Все это Колесников выпалил скороговоркой, с каким-то лихим сарказмом.
— И это все вам представляется пустячным занятием? — с недоумением спросил Чулков.
— То ли дело расчет. Все ясно, все четко, все, как по ниточке. За что меня отстранили? Сколько дней думаю, никак в толк не возьму.
— Вас не отстранили. Вам оказали честь.
Старшина взглянул на Чулкова с неподдельным изумлением, и у Дениса под ложечкой засосало от тоскливого чувства — кажется, обоснованной была тревога Виноградова.
— Да какая же это честь! — прорвало старшину. — А знаете ли вы, что значит поразить цель?
— А вы ее не видите, старшина. Стрельба идет и должна идти из-за укрытия.

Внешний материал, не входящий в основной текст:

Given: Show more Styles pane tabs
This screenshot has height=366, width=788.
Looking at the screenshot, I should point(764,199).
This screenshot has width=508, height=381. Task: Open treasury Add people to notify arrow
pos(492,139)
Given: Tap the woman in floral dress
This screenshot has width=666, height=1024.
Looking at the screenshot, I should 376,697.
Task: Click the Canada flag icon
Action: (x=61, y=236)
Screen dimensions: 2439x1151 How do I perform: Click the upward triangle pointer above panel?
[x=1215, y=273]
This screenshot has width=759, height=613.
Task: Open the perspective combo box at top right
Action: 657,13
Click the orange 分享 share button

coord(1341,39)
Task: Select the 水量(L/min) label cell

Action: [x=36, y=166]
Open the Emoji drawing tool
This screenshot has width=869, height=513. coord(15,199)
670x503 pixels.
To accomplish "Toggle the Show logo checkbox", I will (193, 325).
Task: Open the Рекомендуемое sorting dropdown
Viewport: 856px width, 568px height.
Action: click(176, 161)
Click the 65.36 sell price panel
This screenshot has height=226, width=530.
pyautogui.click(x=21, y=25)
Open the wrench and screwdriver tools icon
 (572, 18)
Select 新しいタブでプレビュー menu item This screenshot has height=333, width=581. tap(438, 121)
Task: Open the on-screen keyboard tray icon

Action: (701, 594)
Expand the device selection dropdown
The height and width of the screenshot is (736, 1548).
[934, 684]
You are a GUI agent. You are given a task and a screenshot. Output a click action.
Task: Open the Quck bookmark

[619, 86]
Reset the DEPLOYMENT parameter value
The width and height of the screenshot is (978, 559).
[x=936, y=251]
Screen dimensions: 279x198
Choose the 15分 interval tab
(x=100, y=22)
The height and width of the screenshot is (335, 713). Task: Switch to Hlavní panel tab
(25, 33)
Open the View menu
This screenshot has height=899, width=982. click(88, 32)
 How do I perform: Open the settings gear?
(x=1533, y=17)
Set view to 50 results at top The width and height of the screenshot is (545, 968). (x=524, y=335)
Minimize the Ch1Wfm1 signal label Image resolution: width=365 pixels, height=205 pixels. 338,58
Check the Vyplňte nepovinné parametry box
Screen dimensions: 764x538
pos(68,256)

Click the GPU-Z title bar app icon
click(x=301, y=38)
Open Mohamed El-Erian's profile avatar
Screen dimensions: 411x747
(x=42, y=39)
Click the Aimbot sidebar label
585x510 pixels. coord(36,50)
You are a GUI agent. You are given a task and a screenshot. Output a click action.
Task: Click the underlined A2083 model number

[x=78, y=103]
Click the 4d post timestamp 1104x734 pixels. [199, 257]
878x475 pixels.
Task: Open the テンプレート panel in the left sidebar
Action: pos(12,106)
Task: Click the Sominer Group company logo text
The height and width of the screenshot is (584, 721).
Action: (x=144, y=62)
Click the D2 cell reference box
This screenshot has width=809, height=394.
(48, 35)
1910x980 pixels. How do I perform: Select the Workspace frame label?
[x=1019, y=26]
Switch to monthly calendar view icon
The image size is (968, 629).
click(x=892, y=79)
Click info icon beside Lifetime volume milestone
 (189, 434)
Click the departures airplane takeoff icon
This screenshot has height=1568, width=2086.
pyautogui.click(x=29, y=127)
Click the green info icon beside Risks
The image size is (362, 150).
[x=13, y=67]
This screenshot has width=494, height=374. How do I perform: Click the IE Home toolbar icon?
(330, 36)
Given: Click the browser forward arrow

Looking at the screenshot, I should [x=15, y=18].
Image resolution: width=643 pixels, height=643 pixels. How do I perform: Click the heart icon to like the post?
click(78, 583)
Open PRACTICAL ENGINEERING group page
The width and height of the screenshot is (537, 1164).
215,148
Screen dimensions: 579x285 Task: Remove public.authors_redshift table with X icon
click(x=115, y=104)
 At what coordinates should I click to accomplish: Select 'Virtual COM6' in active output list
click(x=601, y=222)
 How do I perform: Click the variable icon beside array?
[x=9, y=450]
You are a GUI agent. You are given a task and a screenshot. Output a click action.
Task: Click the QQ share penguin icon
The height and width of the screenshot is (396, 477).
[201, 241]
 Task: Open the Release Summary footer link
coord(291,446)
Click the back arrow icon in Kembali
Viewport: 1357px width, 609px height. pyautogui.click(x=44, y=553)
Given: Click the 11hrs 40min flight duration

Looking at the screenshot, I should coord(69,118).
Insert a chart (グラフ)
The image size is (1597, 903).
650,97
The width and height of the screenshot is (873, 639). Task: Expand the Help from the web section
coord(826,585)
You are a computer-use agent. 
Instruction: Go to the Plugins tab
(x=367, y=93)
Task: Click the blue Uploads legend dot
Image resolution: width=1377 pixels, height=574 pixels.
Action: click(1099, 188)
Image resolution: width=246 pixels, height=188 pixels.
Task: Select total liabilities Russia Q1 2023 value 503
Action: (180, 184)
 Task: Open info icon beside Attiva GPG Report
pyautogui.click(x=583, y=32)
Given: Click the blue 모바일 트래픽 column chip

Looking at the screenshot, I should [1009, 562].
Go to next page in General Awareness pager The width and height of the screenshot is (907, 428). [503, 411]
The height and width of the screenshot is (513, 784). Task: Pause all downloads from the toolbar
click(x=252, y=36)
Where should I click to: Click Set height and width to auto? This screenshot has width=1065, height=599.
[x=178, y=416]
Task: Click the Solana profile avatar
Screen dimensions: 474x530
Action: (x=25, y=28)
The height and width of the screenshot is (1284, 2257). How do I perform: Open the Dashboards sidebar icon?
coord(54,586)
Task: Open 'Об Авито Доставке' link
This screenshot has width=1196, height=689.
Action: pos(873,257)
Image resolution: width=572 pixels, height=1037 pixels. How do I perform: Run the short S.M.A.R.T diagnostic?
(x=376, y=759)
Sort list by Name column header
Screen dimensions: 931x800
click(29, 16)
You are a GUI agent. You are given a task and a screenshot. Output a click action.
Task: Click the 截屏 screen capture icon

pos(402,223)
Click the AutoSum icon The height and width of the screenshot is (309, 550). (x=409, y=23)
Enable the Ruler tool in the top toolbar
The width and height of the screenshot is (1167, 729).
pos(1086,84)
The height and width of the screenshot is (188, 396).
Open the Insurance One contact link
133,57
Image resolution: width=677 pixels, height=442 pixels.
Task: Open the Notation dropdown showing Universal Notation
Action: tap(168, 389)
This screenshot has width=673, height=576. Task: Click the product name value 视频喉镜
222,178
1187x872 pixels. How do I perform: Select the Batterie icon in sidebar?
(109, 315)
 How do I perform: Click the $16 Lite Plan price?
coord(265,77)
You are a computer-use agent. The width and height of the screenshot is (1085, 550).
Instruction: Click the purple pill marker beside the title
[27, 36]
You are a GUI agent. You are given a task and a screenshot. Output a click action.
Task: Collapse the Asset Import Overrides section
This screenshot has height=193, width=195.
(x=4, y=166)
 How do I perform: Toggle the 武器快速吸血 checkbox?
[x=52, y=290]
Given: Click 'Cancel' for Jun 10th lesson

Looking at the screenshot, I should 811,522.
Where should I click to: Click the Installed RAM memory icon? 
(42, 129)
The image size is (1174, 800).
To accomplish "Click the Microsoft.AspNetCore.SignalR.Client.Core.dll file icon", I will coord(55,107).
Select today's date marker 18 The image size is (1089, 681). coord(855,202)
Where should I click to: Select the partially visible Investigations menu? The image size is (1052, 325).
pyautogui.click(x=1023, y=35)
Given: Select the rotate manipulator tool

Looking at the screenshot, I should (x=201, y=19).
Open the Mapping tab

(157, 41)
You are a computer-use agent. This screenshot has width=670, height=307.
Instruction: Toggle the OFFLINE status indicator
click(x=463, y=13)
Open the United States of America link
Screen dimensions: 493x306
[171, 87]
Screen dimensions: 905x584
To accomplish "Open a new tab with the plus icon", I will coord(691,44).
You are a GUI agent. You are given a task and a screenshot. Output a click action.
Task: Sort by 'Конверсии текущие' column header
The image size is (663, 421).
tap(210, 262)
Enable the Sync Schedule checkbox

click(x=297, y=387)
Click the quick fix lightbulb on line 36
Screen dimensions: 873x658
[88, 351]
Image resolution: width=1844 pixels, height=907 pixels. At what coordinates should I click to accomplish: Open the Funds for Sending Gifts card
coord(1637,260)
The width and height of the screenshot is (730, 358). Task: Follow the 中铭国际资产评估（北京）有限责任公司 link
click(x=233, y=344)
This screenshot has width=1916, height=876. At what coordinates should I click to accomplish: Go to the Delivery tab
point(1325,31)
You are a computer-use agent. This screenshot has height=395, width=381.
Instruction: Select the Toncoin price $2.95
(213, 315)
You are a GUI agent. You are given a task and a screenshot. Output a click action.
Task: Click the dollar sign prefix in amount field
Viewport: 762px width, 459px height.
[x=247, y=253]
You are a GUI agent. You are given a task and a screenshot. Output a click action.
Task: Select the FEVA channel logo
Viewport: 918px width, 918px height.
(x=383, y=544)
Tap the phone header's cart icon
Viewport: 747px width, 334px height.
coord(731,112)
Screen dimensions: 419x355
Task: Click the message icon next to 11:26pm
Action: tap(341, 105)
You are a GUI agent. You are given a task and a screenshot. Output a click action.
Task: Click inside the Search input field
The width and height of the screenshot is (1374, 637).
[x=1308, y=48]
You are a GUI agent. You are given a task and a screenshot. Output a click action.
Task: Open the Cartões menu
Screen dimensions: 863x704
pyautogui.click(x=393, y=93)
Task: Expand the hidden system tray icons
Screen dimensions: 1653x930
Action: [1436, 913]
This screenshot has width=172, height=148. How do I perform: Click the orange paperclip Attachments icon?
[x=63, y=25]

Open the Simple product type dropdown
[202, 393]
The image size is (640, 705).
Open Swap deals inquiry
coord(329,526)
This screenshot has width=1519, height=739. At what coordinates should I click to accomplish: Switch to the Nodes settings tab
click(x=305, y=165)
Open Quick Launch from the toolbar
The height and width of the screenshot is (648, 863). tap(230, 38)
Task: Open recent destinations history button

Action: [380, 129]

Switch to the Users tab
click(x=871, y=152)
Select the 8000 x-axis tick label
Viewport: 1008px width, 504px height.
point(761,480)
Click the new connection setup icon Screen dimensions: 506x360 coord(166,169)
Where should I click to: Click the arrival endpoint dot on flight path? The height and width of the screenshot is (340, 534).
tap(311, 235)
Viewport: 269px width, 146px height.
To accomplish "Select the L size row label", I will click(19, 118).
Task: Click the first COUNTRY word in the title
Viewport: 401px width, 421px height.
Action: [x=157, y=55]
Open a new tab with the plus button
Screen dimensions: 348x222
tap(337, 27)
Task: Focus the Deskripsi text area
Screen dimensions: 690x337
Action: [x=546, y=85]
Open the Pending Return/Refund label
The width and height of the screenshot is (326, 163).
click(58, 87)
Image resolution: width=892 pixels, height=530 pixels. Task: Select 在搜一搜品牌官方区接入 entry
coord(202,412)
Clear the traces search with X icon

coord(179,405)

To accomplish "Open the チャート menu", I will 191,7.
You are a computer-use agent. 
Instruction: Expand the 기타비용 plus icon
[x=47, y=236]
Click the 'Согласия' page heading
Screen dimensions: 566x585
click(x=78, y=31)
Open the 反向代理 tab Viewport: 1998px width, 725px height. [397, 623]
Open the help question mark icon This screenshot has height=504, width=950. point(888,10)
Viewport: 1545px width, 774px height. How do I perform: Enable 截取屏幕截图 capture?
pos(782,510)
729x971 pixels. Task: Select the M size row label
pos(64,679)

— Правда, цели сразу не увидишь. Но что она поражена, узнаешь с телеграфной быстротой. А тут! Тьфу! Болтовня одна. Какому-то тыловому сукину сыну напишешь, а он тебя, гад, и ответом не удостоит. Что прикажешь с таким сделать?
— В райком, в обком написать. В газету. Мало ли имеется средств воспитания и воздействия?
— Может, конечно, и можно, но все это надо уметь.
— Нет, Колесников, надо хотеть. Не по обязанности, а по-человечески, по зову души. Вот ты мне скажи: велика у тебя семья?
Старшина пожал плечами.
— Три сестры и мать.
— А что с отцом?
— Погиб на фронте. — Колесников вздохнул. — У всех одна судьба.
— Нет, не у всех. Каждый человек — он сам по себе и все у него не так, как у всех. Нельзя людей под одну гребенку… Но я не об этом. Сестры старше или моложе тебя?
— Моложе, конечно.
— Учатся в школе?
— Да вы что, старший сержант! Все в колхозе. Обувки нет в школу-то.